> INPUT:
====================

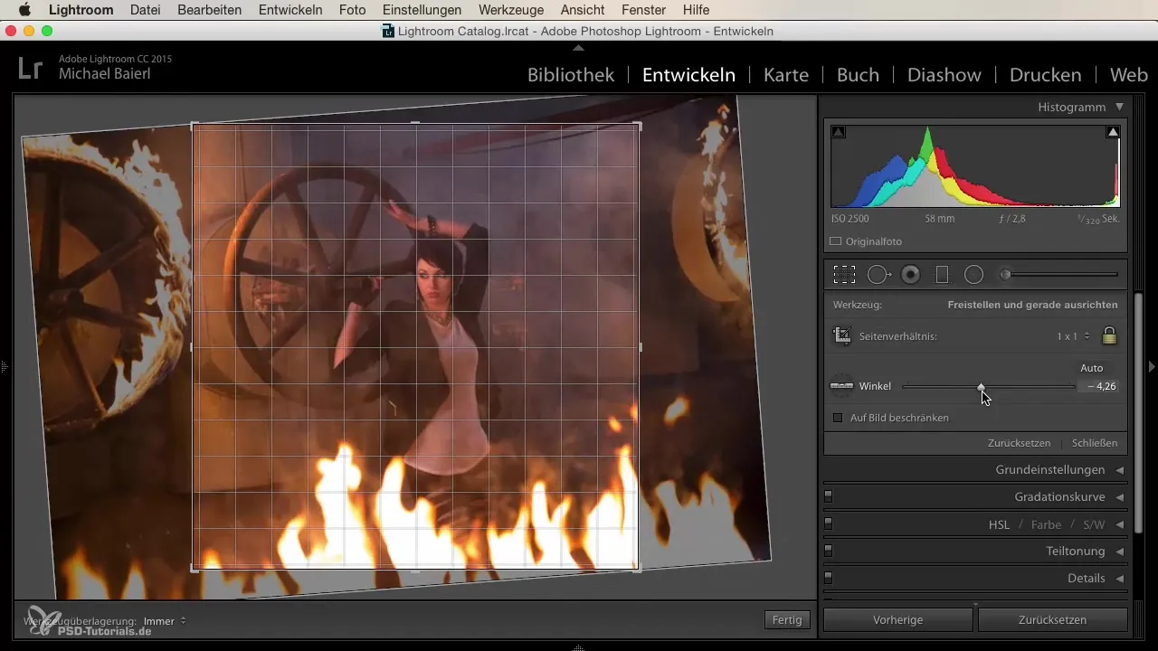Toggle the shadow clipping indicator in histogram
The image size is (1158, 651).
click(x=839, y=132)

====================

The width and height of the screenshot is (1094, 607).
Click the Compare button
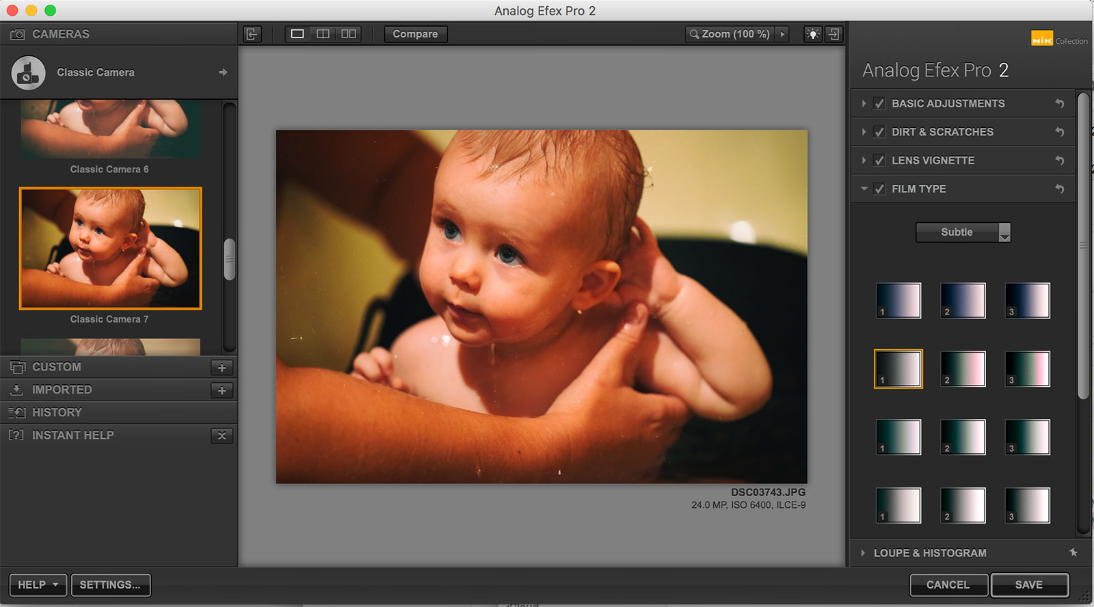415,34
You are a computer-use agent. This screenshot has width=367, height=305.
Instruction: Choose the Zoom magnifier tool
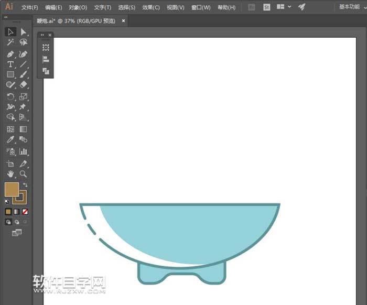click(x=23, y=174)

====================

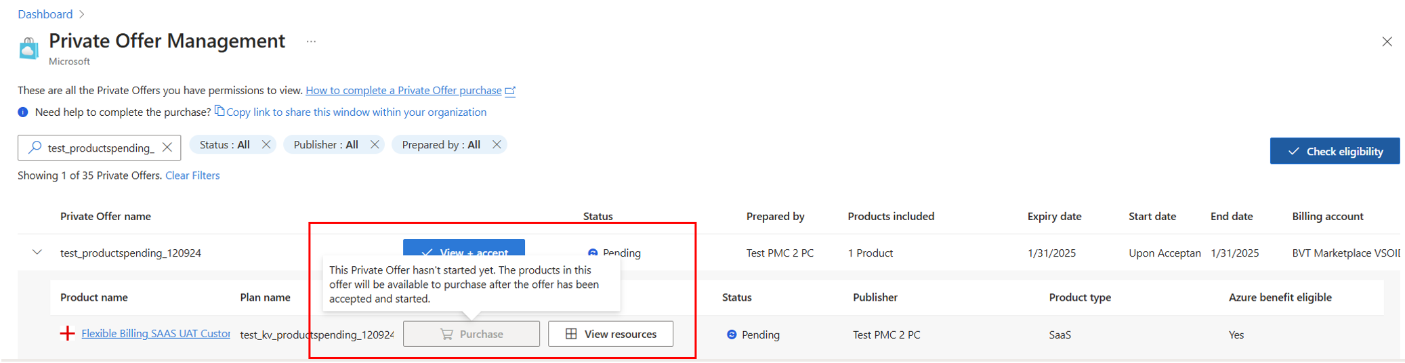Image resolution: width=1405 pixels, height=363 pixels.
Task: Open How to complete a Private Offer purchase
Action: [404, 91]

====================

> EXERCISE AIM: Report only how many lines of the listing hold the word "screenshot".

> EXERCISE RESPONSE: 2